Now that she was actually in the room, Deborah wasn’t sure if she could believe it. Valerie herself had shown no signs of trauma thus far, and as time went on, it seemed less and less like a kidnapping. Deborah would go so far as to assume, even if there was no real evidence maybe aside from the far too nonchalant way Valerie had described her ‘kidnapping’, that she went along with it completely willingly, for reasons that she couldn’t be sure of. However, it might just explain how she remained missing for so long even with the extensive media coverage and the entire nation on the lookout for her.
She went through the series of standard questions anyway, encouraging the girl to notify the station if anything happened, or if she’d recovered any details she’d missed the first time around. She’d dug around on Valerie’s medical files during the investigation, and while there had been a history of potential psychotic or schizophrenic disorders that she’d been treated for. Deborah still couldn’t be quite sure of how exactly all this played into her disappearance. However, the case was deemed closed, and Valerie was reunited with her family after a harrowing three months of searching. It would be inconsiderate to drag this case back into the limelight, as it was rare that missing persons cases ended this well.
The next time she heard Valerie Jisoo’s name, however, was that she had been found dead in the bathroom of her church.
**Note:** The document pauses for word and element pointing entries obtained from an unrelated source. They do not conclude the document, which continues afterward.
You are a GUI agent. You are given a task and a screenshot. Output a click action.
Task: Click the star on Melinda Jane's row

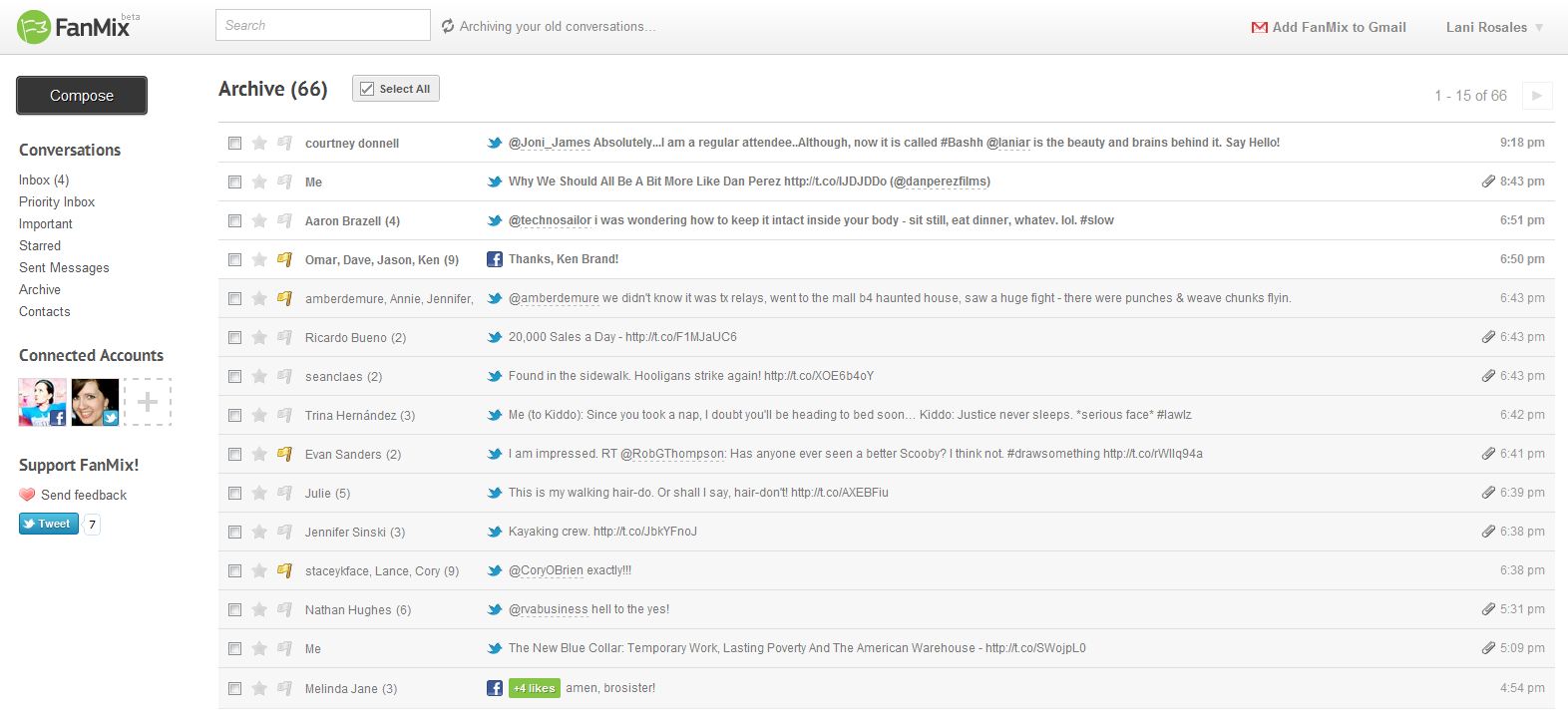pos(259,688)
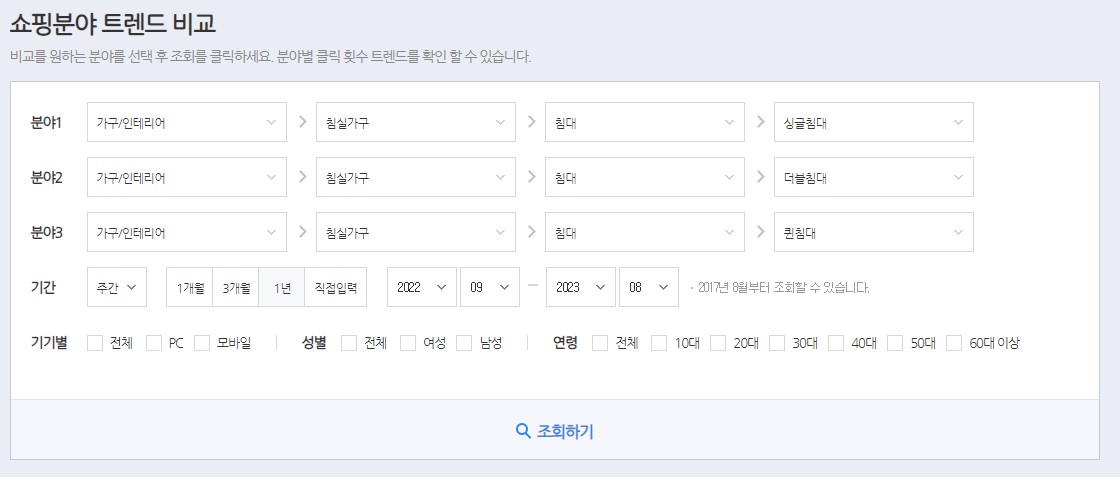Open the 분야3 침대 category dropdown
The width and height of the screenshot is (1120, 501).
645,232
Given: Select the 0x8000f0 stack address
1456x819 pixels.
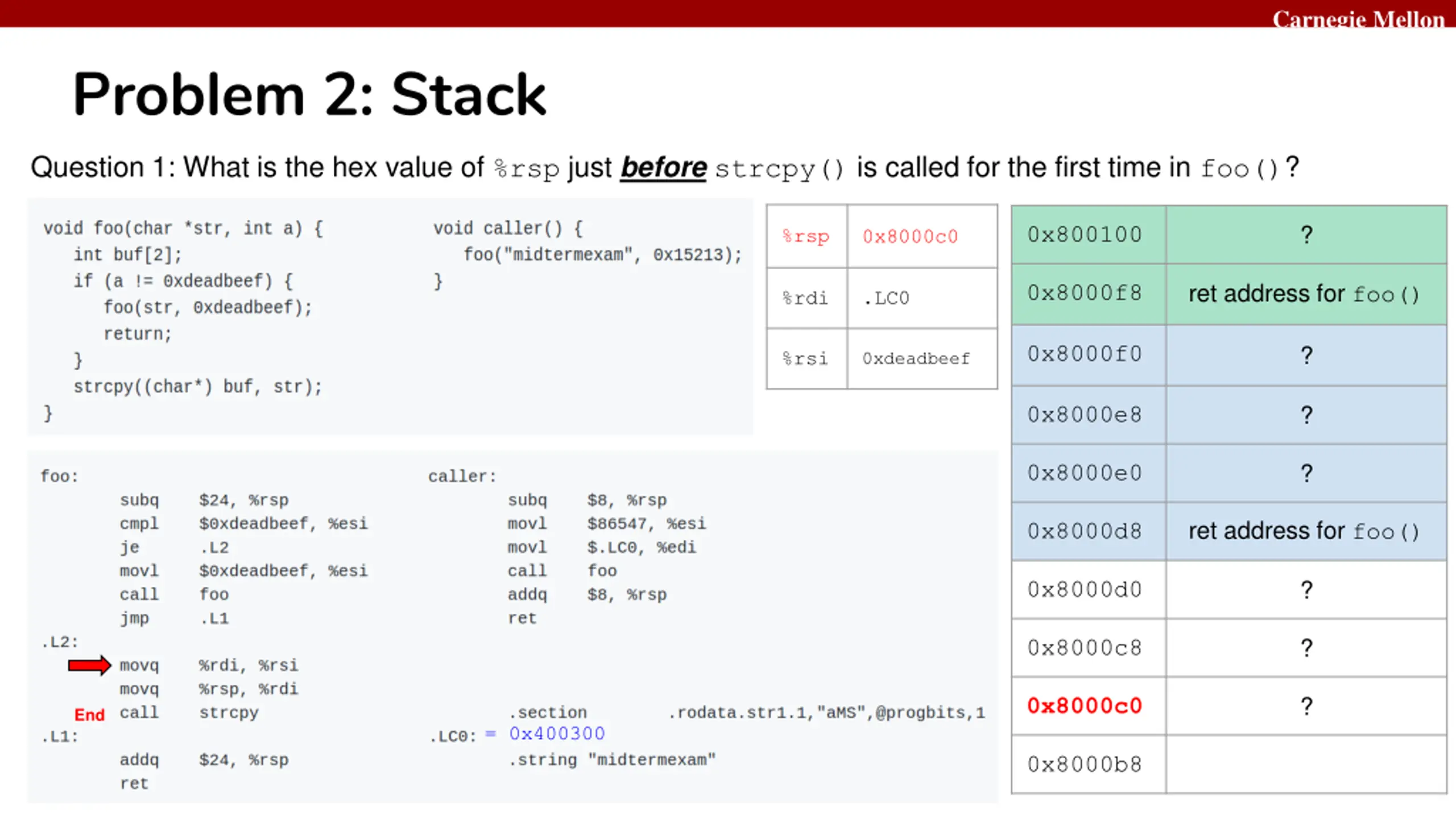Looking at the screenshot, I should point(1085,354).
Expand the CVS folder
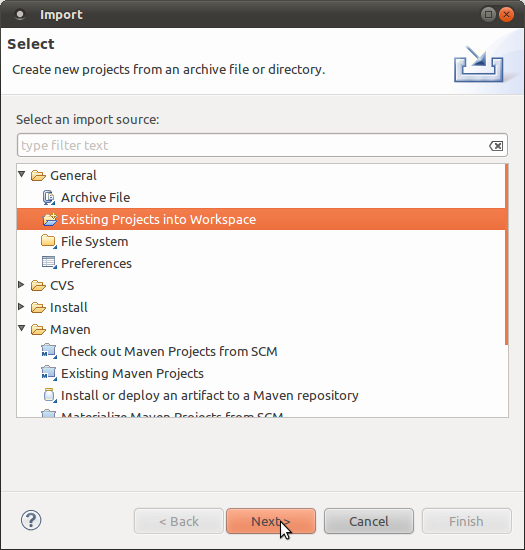Screen dimensions: 525x550 [21, 284]
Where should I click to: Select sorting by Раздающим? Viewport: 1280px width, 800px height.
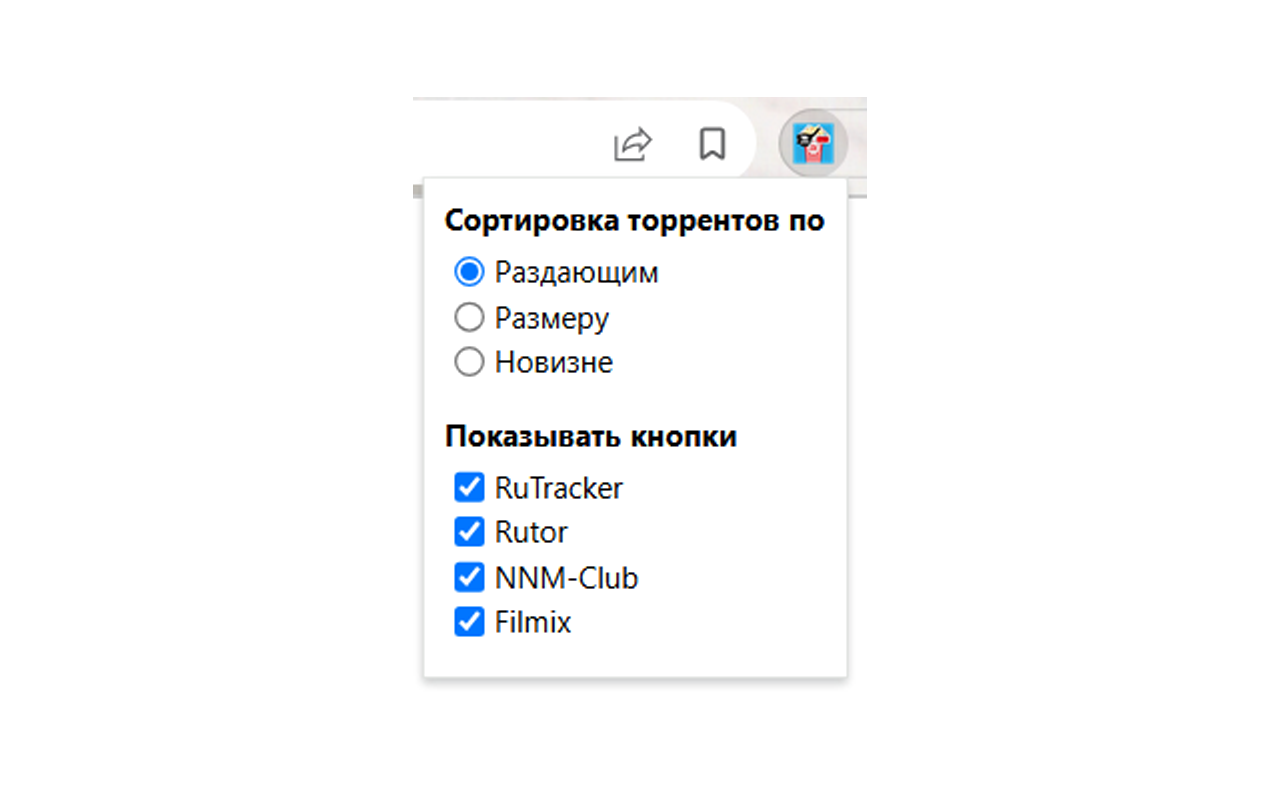pos(468,270)
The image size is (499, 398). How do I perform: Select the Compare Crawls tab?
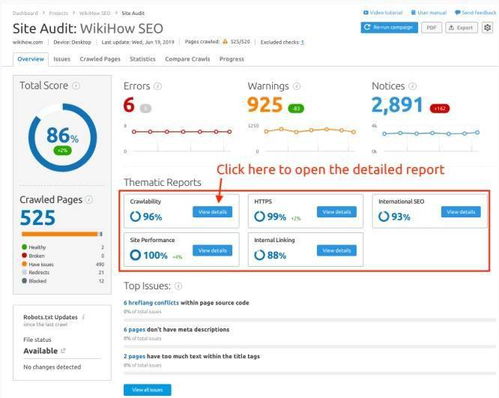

There was no time to register the shock, as Deborah had been assigned to the case of investigating the murder. With no other choice, she’d thrown herself into the investigation, reviewing and puzzling over just how could Valerie, who was under close watch by her entire community after the ordeal of the previous year, somehow end up murdered in a secluded bathroom with no witnesses? Deborah almost didn’t want to believe it.
The autopsy results came in to confirm that it was, in fact, the body of Valerie Jisoo. Her throat was slashed open in a single clean stroke, as if the killer was sure of what they were doing, and there had been no evidence of the murder weapon, or the potential killer themselves. Months and months on the case turned up nothing, and even when a shocking reveal through a DNA test proved that the body wasn’t even Valerie’s, coinciding with the reported theft of a body from a hospital morgue, the true whereabouts of Valerie herself, or if she was even really dead, remained unsolved and soon faded out of the public conscious.